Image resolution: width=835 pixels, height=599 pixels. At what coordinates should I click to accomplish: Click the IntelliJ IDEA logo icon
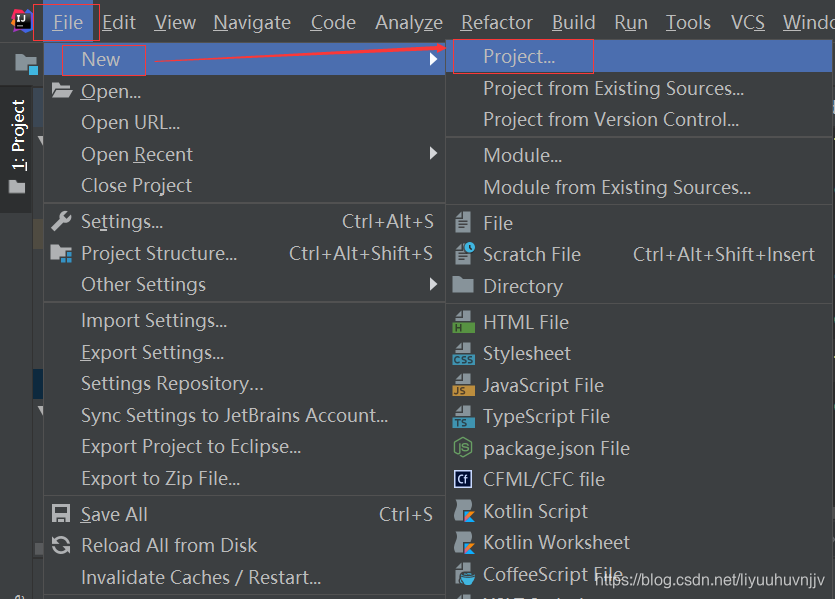click(x=19, y=22)

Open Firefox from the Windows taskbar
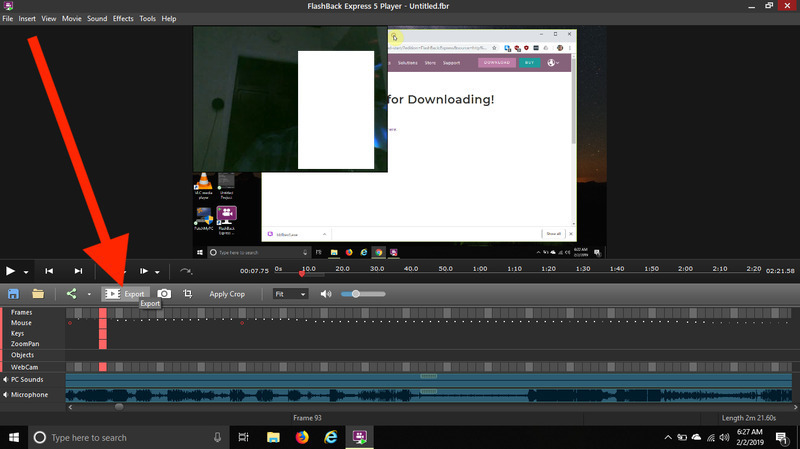coord(302,437)
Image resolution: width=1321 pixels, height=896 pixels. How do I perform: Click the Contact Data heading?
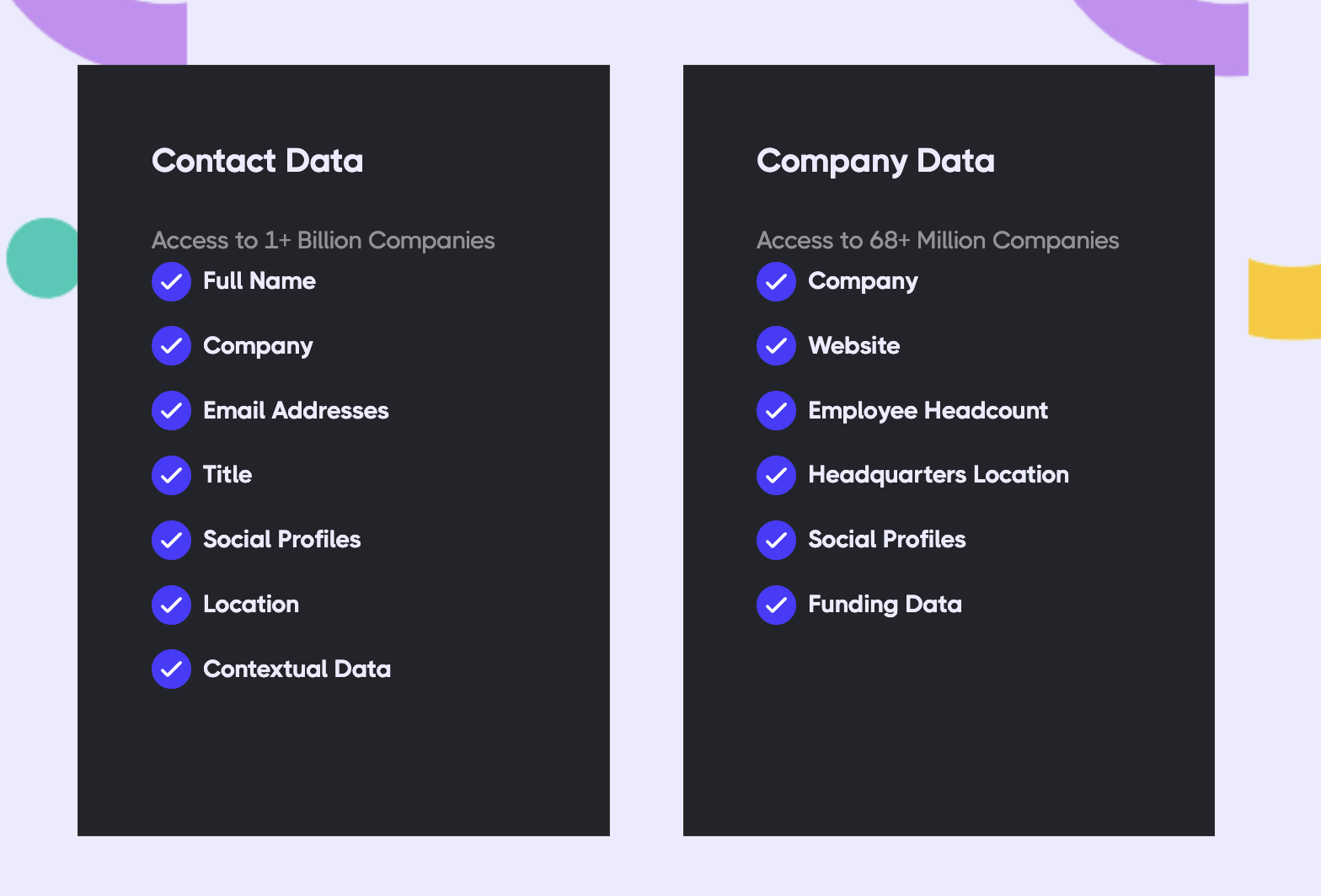click(x=257, y=161)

▶ **Required work**
Each record must be repeated verbatim, and no picture may appear in the copy.

▶ **Completed exercise**
Image resolution: width=835 pixels, height=599 pixels. At what coordinates should I click to accomplish: Click the IntelliJ IDEA logo icon
click(x=19, y=22)

Open Firefox from the Windows taskbar
coord(302,437)
Image resolution: width=1321 pixels, height=896 pixels. How do I perform: Click the Contact Data heading?
click(x=257, y=161)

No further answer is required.